BIDEN: They’re still determining exactly what happened. The investigation is not finished.
Thank you all very much.
Q On China real quick — on China real quick: What is your understanding of the biggest difference between what they’ve done versus what Russia has done in terms of cyber hacking?
BIDEN: That’d take a longer explanation.
Q We have all the time in the world. What is it?
BIDEN: No, we don’t. I have to go see the King of Jordan.
Look, to the best of my knowledge — and I’m getting a report tomorrow morning on this, a detailed report — my understanding is that the Chinese government, not unlike the Russian government, is not doing this themselves, but are protecting those who are doing it and maybe even accommodating them being able to do it. That may be the difference.
Biden offers two answers. One is the reflexive pablum about an unfinished investigation. The second is that the Chinese are harboring the hackers, but they’re not technically state hackers.
Since China is a totalitarian state with tight government oversight, the distinction between harboring hackers and state hacking is nebulous. If the hacking groups didn’t serve the interests of the state, but undermined it, they’d all be doing involuntary organ donations. So the PRC sees them as serving the interests of the state. It’s the equivalent of states harboring terrorist groups while claiming plausible deniability.
For that matter, Biden’s own administration is indeed accusing the Chinese government.
The U.S. government has high confidence that hackers tied to the Ministry of State Security, or MSS, carried out the unusually indiscriminate hack of Microsoft Exchange Server software that emerged in March, senior officials said.
In addition, four Chinese nationals were indicted over a range of separate hacking intrusions dating back a decade that allegedly stole corporate and research secrets from firms and universities around the world. Three of the nationals were described as MSS officers, while a fourth was said to be employed at a Chinese front company that aided the hacking.

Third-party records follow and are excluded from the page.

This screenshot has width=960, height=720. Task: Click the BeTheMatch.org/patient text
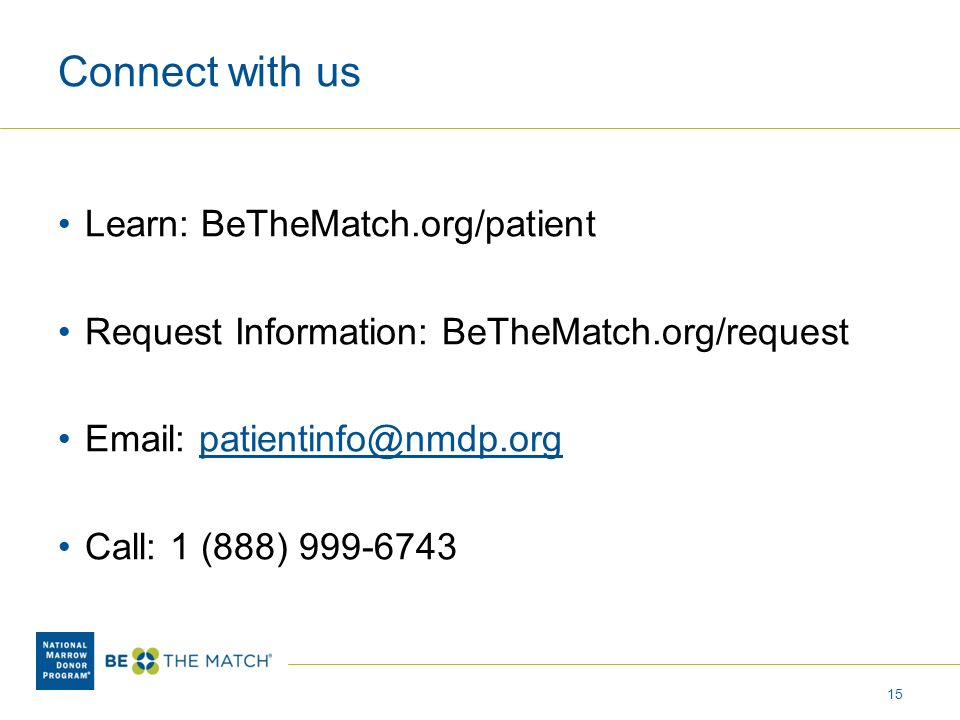click(x=399, y=224)
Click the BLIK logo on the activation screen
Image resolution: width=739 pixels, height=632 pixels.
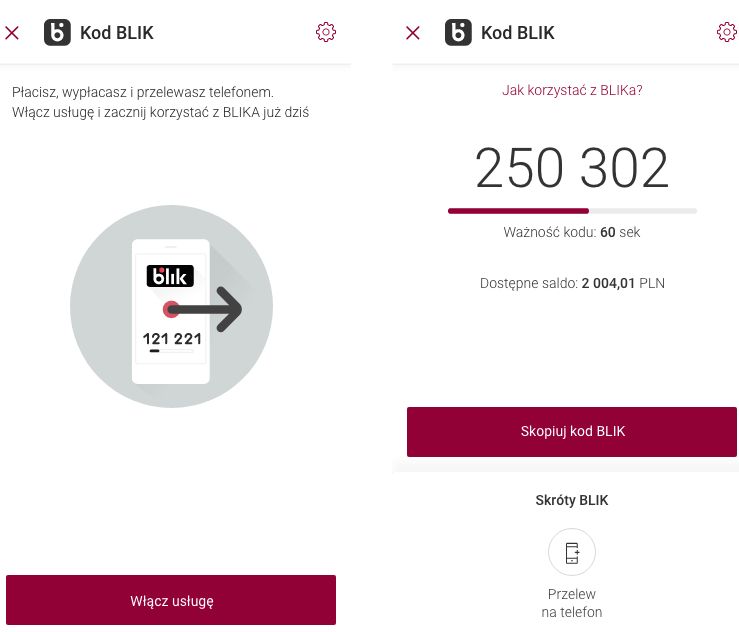click(x=57, y=33)
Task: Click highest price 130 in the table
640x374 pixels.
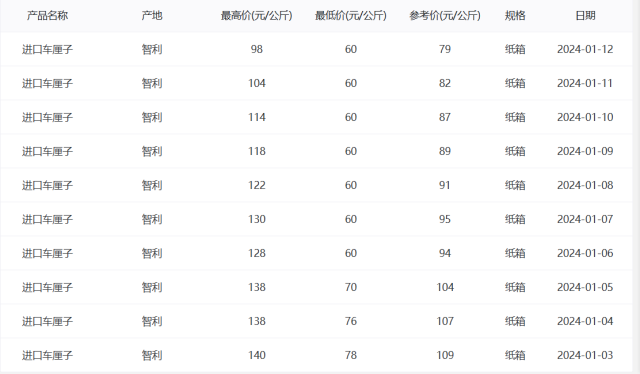Action: coord(257,219)
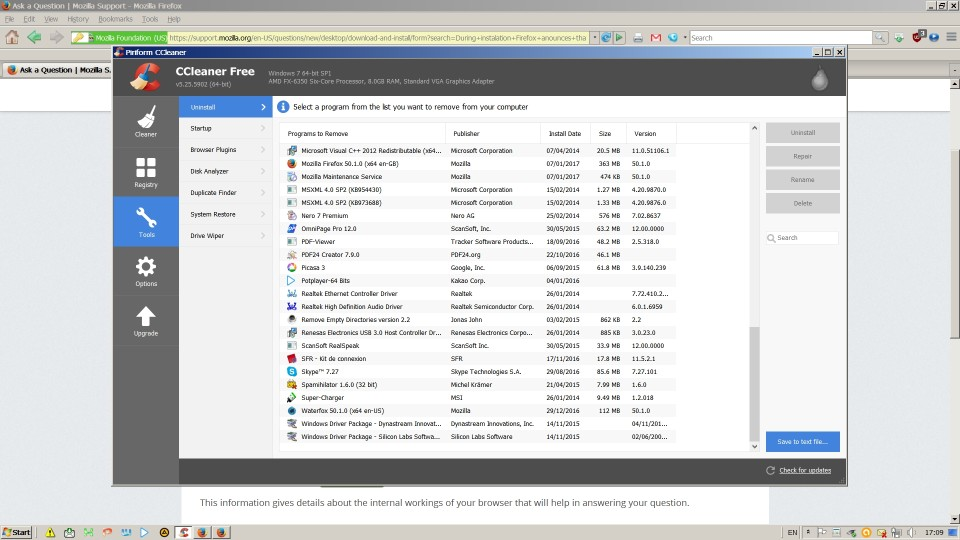Open the Registry section in the sidebar
The height and width of the screenshot is (540, 960).
pyautogui.click(x=146, y=172)
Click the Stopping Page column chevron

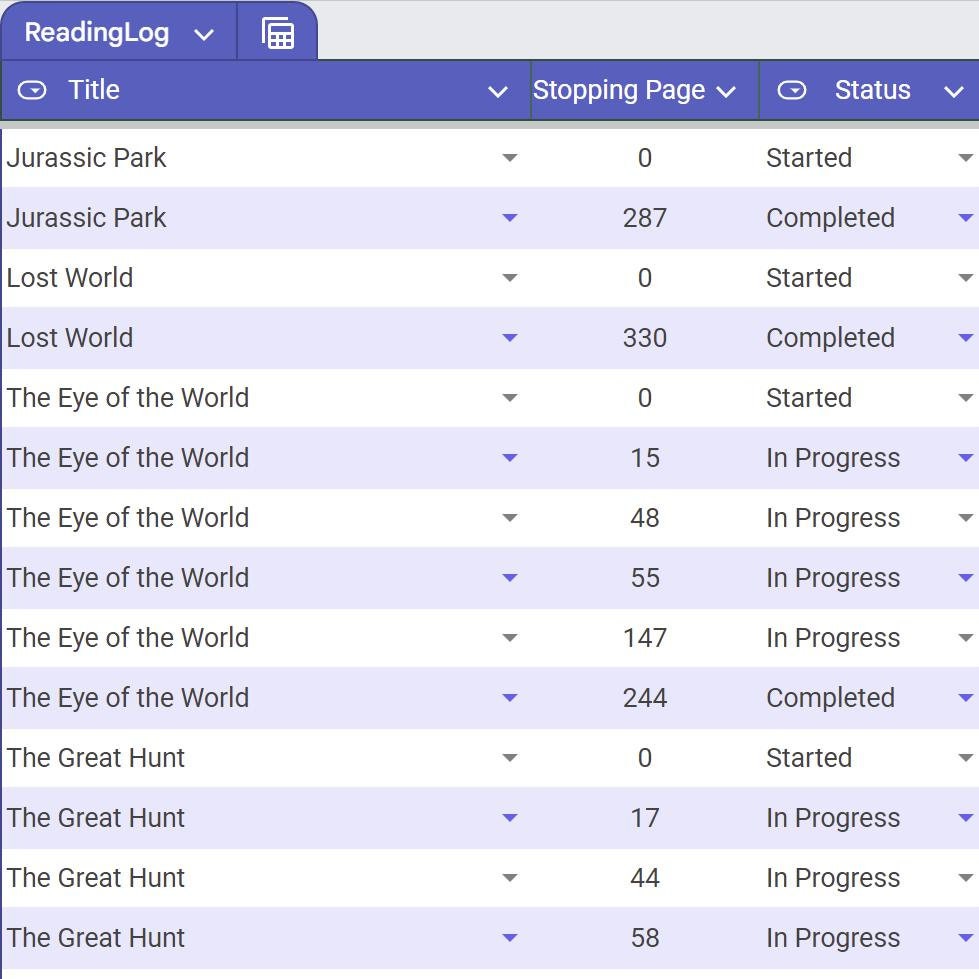[x=727, y=90]
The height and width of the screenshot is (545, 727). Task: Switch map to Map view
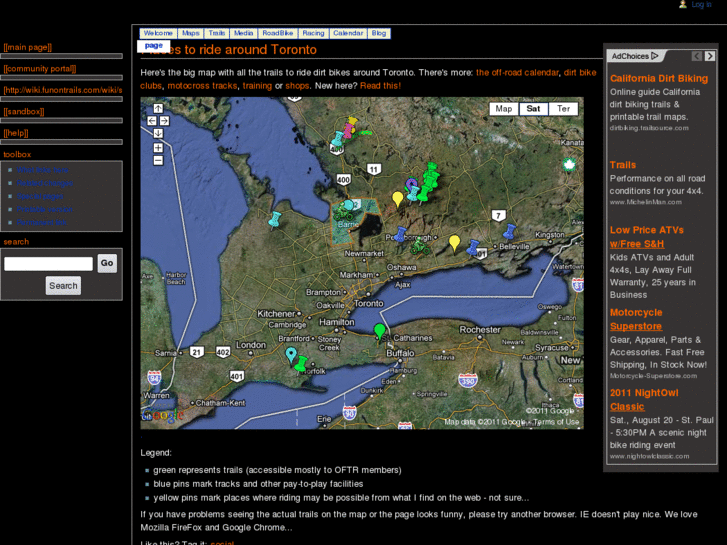504,109
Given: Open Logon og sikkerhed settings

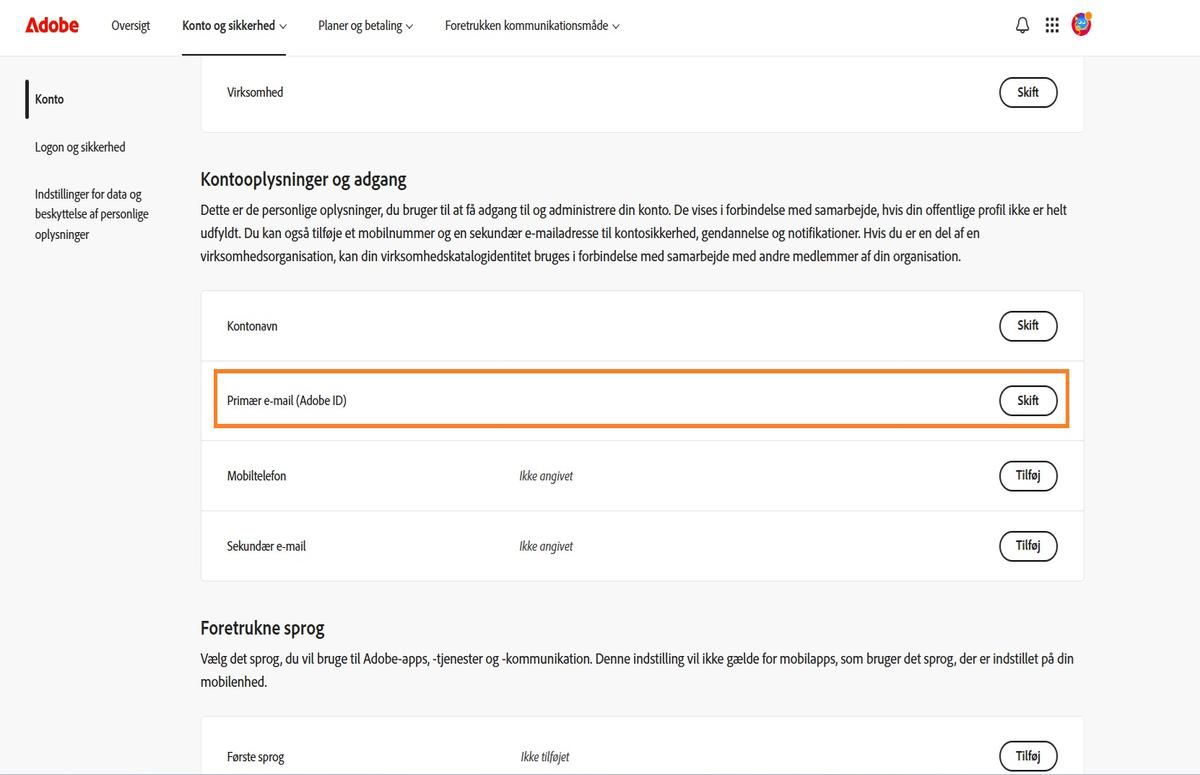Looking at the screenshot, I should 80,146.
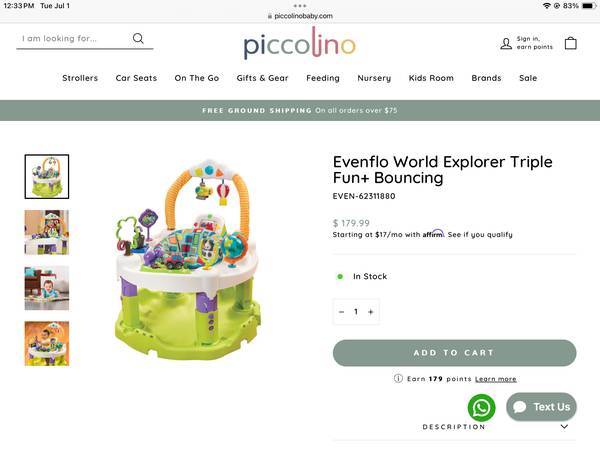This screenshot has height=450, width=600.
Task: Select the orange fourth product thumbnail
Action: pos(47,343)
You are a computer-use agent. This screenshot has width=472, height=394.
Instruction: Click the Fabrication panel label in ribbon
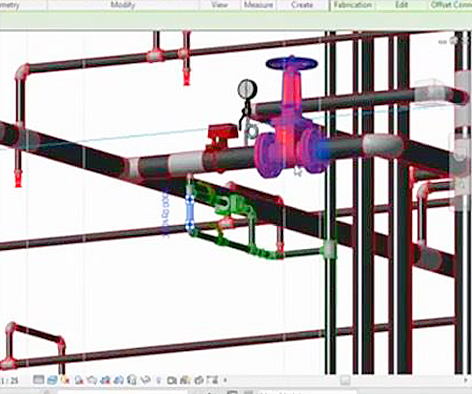pos(353,5)
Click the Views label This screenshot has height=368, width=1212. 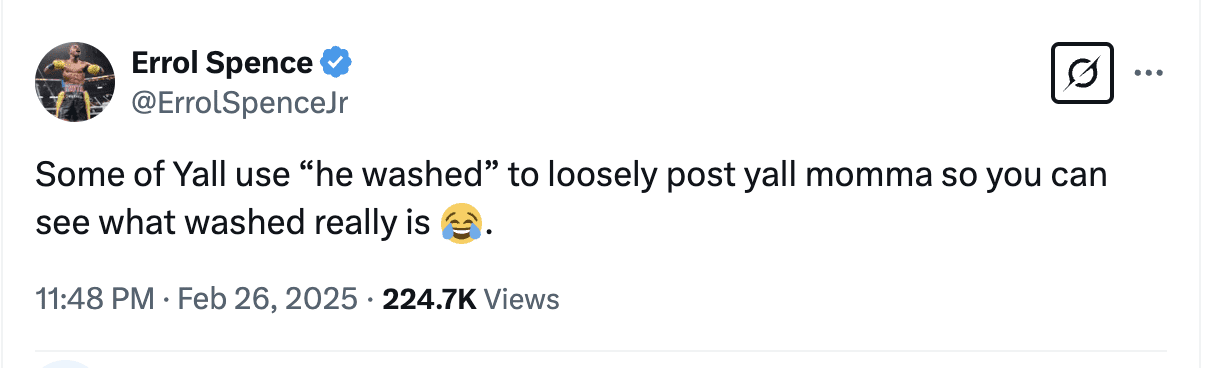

Secretary of State Antony Blinken said Monday that the MSS had “fostered an ecosystem of criminal contract hackers who carry out both state-sponsored activities and cybercrime for their own financial gain.”
Maybe when Biden gets that detailed report, he can have someone explain it to him in a few short words.
But more aptly, Biden has little appetite for confrontation with China, which not only owns his son, but much of his donor base. Despite appearances, he has little appetite for confrontation with Russia. His only appetite seems to be for a domestic crackdown on political opponents.